I have a DataFrame that looks like this:
----- ------ --------
| idx | Col1 | Col2 |
----- ------ --------
| 0 | A | [1, 2] |
| 1 | B | [3, 4] |
| 2 | C | [5, 6] |
----- ------ --------
What I would like to accomplish is a new column layout like this:
----- ------ -------------
| idx | Col1 | Col2 |
----- ------ ------ ------
| | | sub1 | sub2 |
----- ------ ------ ------
| 0 | A | 1 | 2 |
| 1 | B | 3 | 4 |
| 2 | C | 5 | 6 |
----- ------ ------ ------
The end goal is to be able to do a df.query()
like the following:
df.query("Col2.sub1 == 3 & Col2.sub2 == 4")

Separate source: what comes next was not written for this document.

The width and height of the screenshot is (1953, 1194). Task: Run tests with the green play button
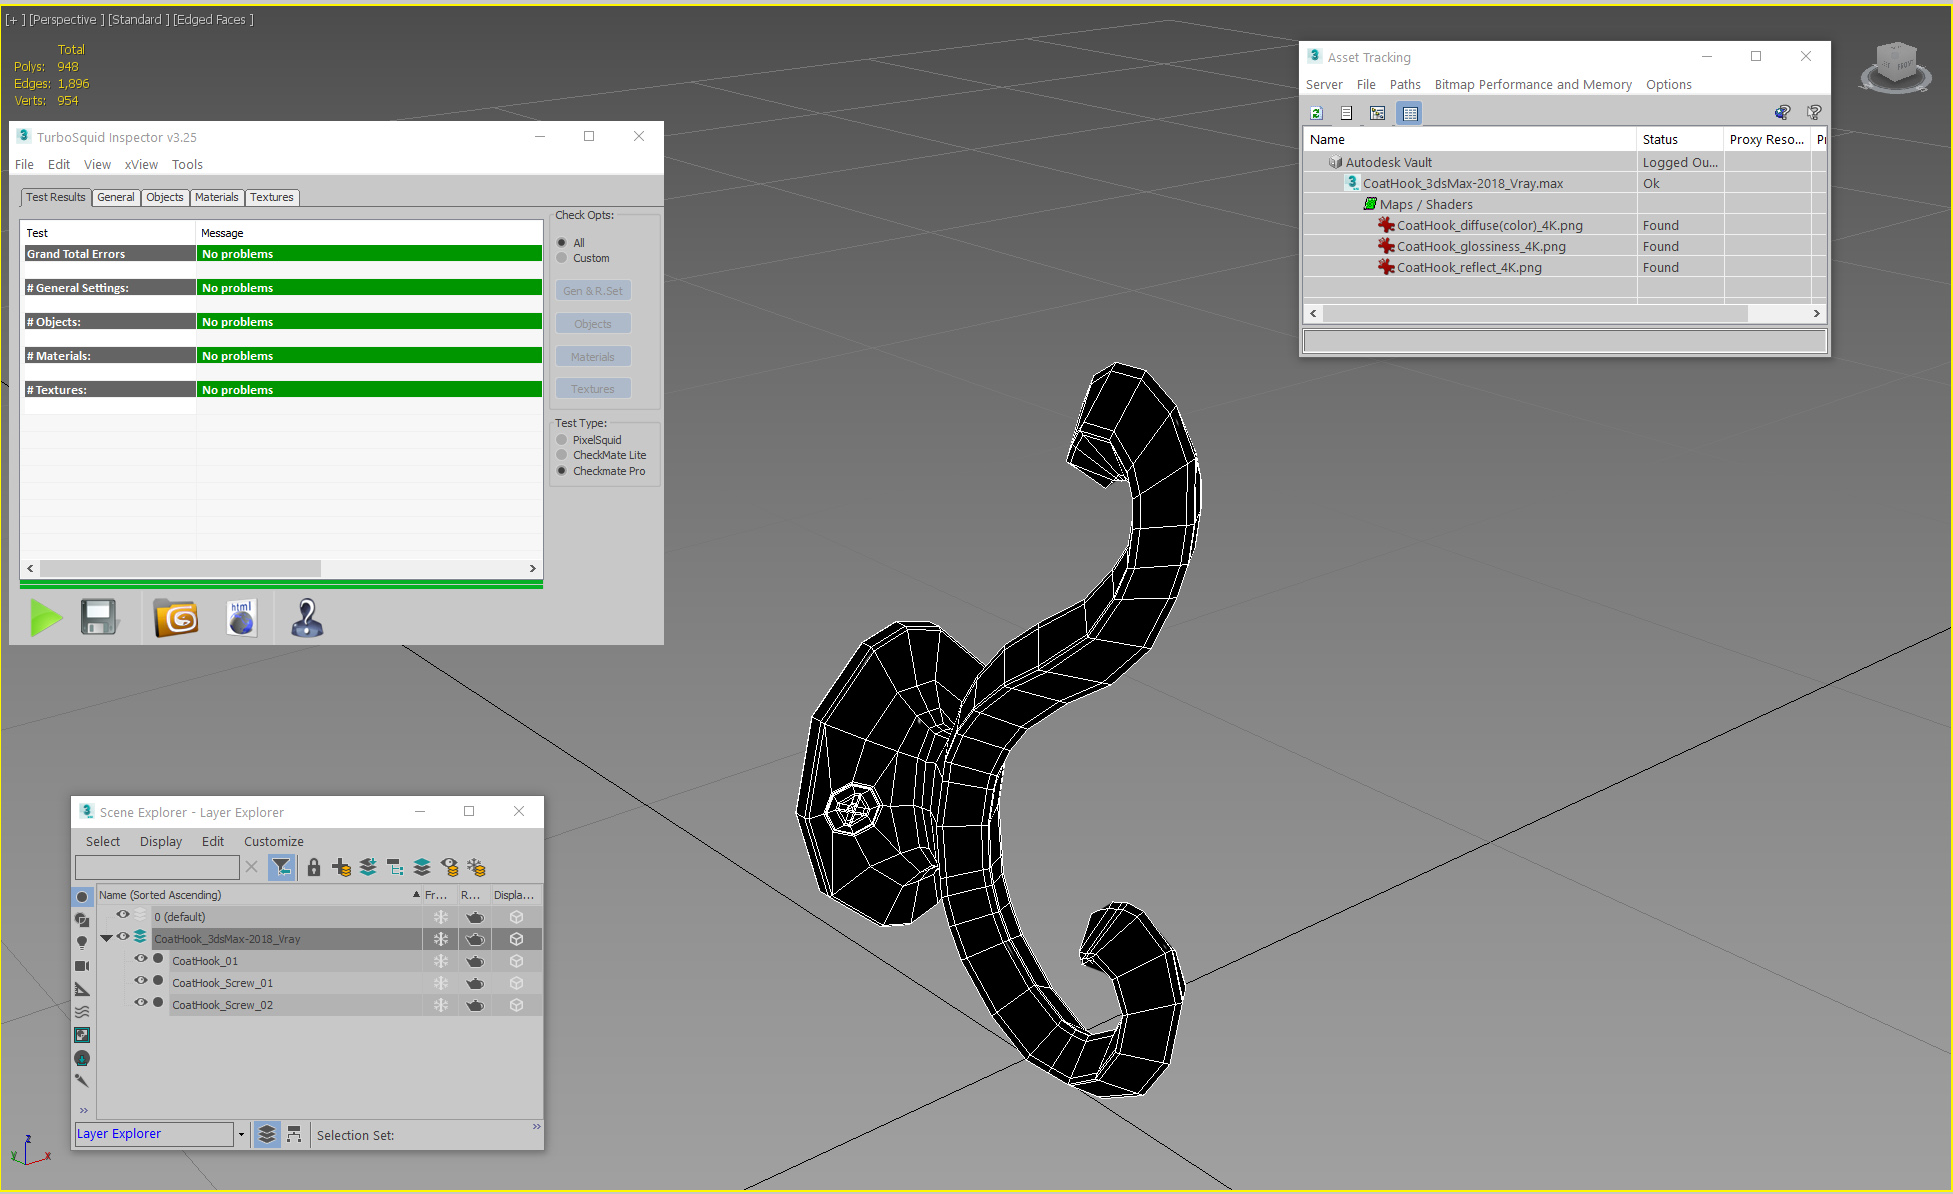pyautogui.click(x=45, y=618)
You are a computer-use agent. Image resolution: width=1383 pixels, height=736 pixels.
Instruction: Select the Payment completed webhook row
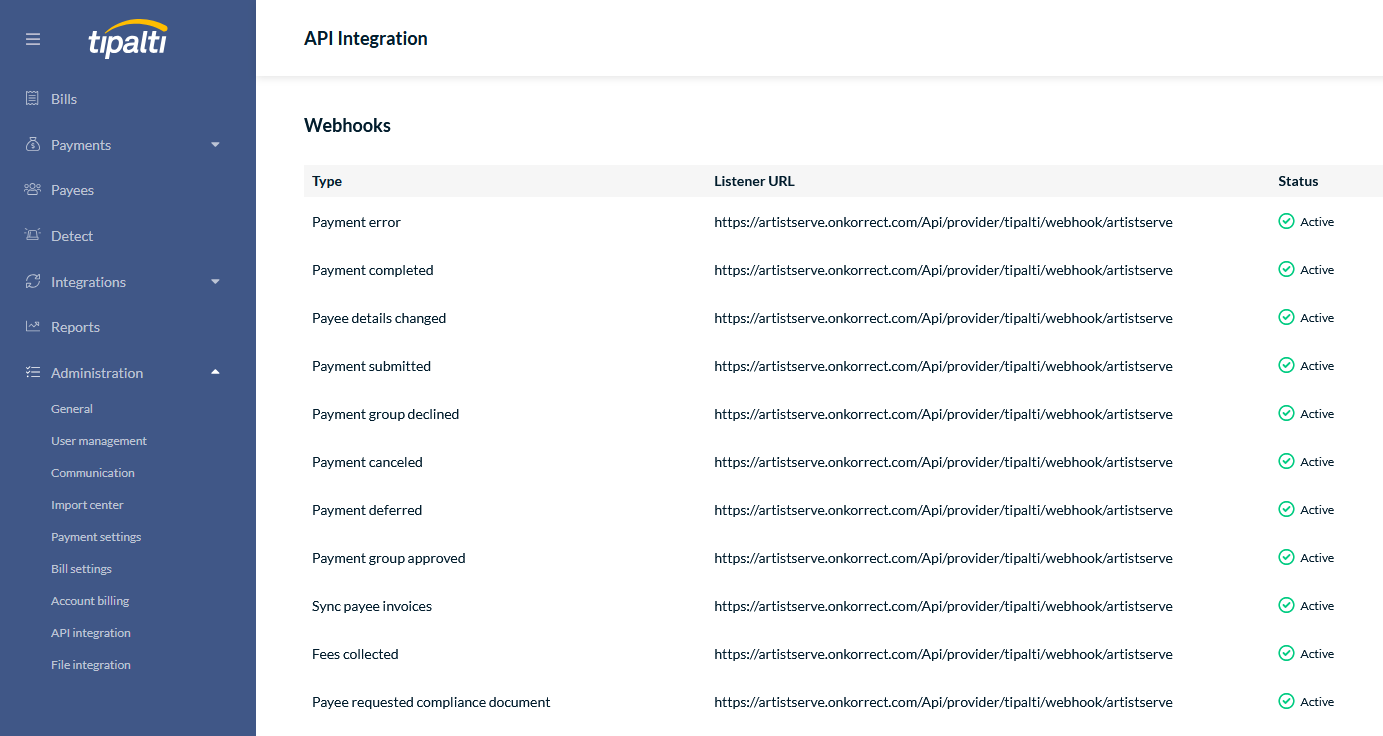(x=373, y=270)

to get the row at index 1.
Is this even possible with df.query()
?
Edit This is what produces the first table.
records = [{'Col1': 'A', 'Col2': [1, 2]},{'Col1': 'B', 'Col2': [3,4]},{'Col1': 'C', 'Col2': [5,6]}]

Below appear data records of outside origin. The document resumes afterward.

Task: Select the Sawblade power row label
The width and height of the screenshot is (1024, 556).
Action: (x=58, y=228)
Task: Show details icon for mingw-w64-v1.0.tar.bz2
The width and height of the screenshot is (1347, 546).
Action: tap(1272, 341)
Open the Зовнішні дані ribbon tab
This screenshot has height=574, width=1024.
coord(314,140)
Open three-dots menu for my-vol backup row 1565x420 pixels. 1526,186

df = pd.DataFrame.from_records(records)
CodePudding user response:
Firstly, split lists into columns:
df[['sub1', 'sub2']] = pd.DataFrame(df['Col2'].tolist(), index=df.index)

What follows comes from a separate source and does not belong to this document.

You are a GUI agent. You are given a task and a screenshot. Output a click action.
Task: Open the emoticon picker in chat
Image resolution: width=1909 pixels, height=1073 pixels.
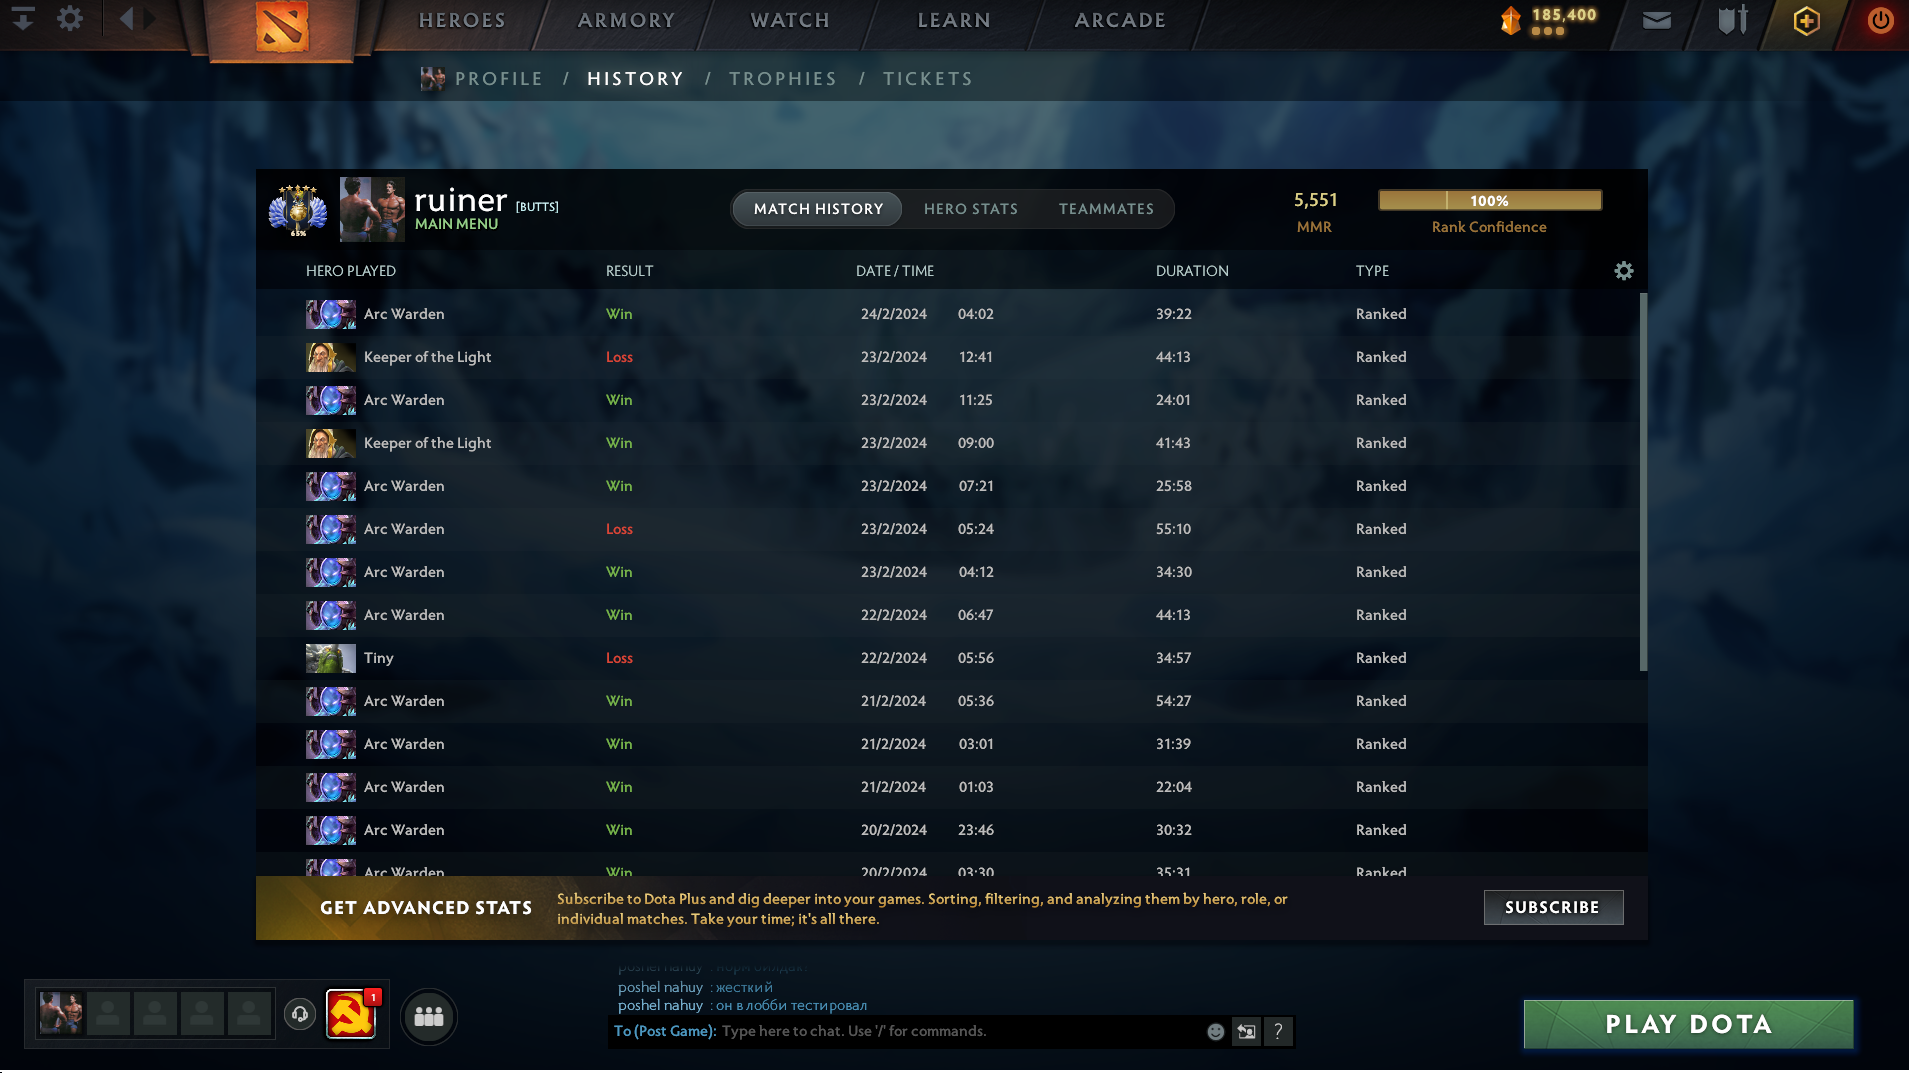click(x=1216, y=1031)
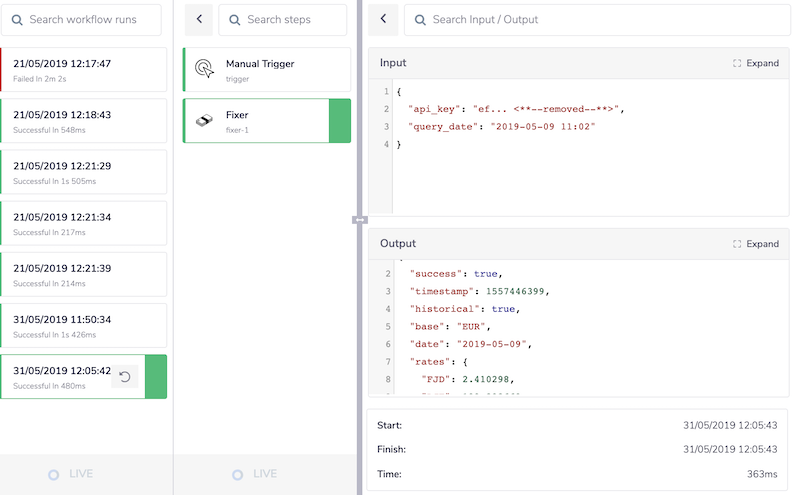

df = df.drop(columns='Col2')
Col1 sub1 sub2
0 A 1 2
1 B 3 4
2 C 5 6
Create a Multiindex:
df.columns = pd.MultiIndex.from_arrays([['0', 'Col2', 'Col2'],
df.columns.tolist()])
0 Col2
Col1 sub1 sub2
0 A 1 2
1 B 3 4
2 C 5 6
Now, here is how you can query the Multiindex:
df.query("`('Col2', 'sub1')` == 3 & `('Col2', 'sub2')` == 4")
0 Col2
Col1 sub1 sub2
1 B 3 4